Is your IFA a snake in the grass?

Every pension scam starts with abuse of trust. A scam only works if the victim trusts the scammer. Sadly, this happens in all walks of life. We’ve all done it: trusted someone who let us down. A friend, colleague, employee, neighbour or even family member.

Every pension scam starts with trust.  Most victims get scammed because their trust was abused by a rogue IFA.  People who lose part or all of their pension only find out their adviser (or introducer) was a "snake in the grass" after they have lost part or all of their pension.

Life would come to a complete standstill if we didn’t take a chance and trust people. That is in most people’s nature – we all want to believe that people are good, honest, sincere and trustworthy. And that is what pension scammers trade on – and why so many victims get scammed out of their life savings.

Pension scammers and rogue IFAs hypnotise their victims with false promises of generous returns and capital protection.

How do snakes in the grass con their victims?

There is a fine line between an outright scam and “mere” mis-selling. Whether a criminal offence has taken place is up to law enforcement in the relevant jurisdiction to decide. Fortunately, in Malta there is an Arbiter for financial services, and he can rule on whether mis-selling has taken place – and order that the victim should be paid redress. However, the Arbiter cannot rule on criminal complaints – that is a matter for the police and is a separate issue.
# # # # #
## TASK INSTRUCTIONS:
- a) Repeat word for word the part of the pension scam passage starting at "Every pension scam starts with trust." and ending at "of their pension.".
- b) According to the pension scam passage, what kind of complaints is the Arbiter in Malta unable to rule on?
The items after this point are drawn from a different source than the pension scam passage.

## DATA LINES:
# # # # #
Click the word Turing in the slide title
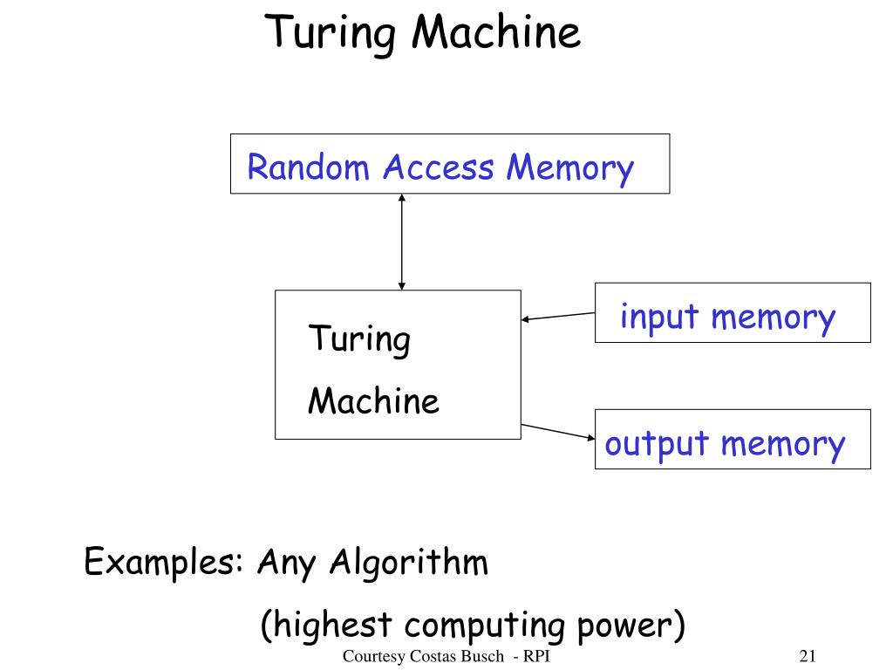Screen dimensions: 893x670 click(x=331, y=35)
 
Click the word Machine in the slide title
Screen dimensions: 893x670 click(x=496, y=32)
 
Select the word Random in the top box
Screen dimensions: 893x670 click(x=308, y=168)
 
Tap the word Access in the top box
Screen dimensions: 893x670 click(x=438, y=168)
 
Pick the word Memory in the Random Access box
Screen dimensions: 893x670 click(x=570, y=169)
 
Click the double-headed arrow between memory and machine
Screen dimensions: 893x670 click(x=401, y=242)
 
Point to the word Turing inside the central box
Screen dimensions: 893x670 click(x=358, y=340)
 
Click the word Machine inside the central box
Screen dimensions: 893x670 click(x=373, y=400)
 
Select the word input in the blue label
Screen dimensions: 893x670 click(x=659, y=317)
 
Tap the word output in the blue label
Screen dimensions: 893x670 click(x=657, y=444)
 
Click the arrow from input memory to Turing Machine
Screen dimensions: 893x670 click(x=557, y=316)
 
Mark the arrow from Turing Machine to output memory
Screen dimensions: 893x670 click(x=557, y=431)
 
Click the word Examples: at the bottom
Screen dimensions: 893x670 click(x=164, y=563)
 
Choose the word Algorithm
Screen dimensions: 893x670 click(x=409, y=563)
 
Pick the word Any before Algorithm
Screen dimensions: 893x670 click(x=286, y=563)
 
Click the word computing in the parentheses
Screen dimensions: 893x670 click(x=485, y=626)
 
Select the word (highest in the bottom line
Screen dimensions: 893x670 click(x=326, y=625)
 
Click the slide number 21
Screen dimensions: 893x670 click(x=808, y=656)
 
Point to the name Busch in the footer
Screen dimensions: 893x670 click(x=481, y=656)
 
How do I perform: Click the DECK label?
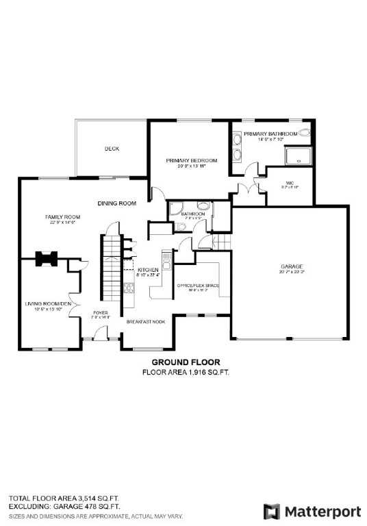pos(112,149)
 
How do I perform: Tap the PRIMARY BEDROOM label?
pos(192,160)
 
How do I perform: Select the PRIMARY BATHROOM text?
pos(270,134)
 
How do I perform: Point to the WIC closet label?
pos(290,183)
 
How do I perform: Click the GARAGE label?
pos(291,266)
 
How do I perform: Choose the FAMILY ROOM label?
pos(58,216)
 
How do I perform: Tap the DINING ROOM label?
pos(116,203)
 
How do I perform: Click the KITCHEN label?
pos(148,270)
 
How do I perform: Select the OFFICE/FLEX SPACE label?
pos(197,285)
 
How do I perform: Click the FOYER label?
pos(100,313)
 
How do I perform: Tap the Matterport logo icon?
pos(272,511)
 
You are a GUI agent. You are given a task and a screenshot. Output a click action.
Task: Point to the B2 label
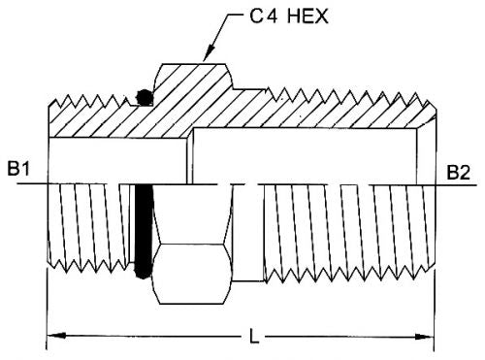460,172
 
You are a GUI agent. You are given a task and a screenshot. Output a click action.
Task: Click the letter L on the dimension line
253,339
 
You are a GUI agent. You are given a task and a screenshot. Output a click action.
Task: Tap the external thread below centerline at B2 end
340,233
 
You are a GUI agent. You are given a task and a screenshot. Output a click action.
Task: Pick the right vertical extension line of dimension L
435,311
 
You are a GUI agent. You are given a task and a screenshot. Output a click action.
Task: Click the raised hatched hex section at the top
# # # # #
## COMPLETE ANSWERS:
- a)
Every pension scam starts with trust.  Most victims get scammed because their trust was abused by a rogue IFA.  People who lose part or all of their pension only find out their adviser (or introducer) was a "snake in the grass" after they have lost part or all of their pension.

- b) Criminal complaints.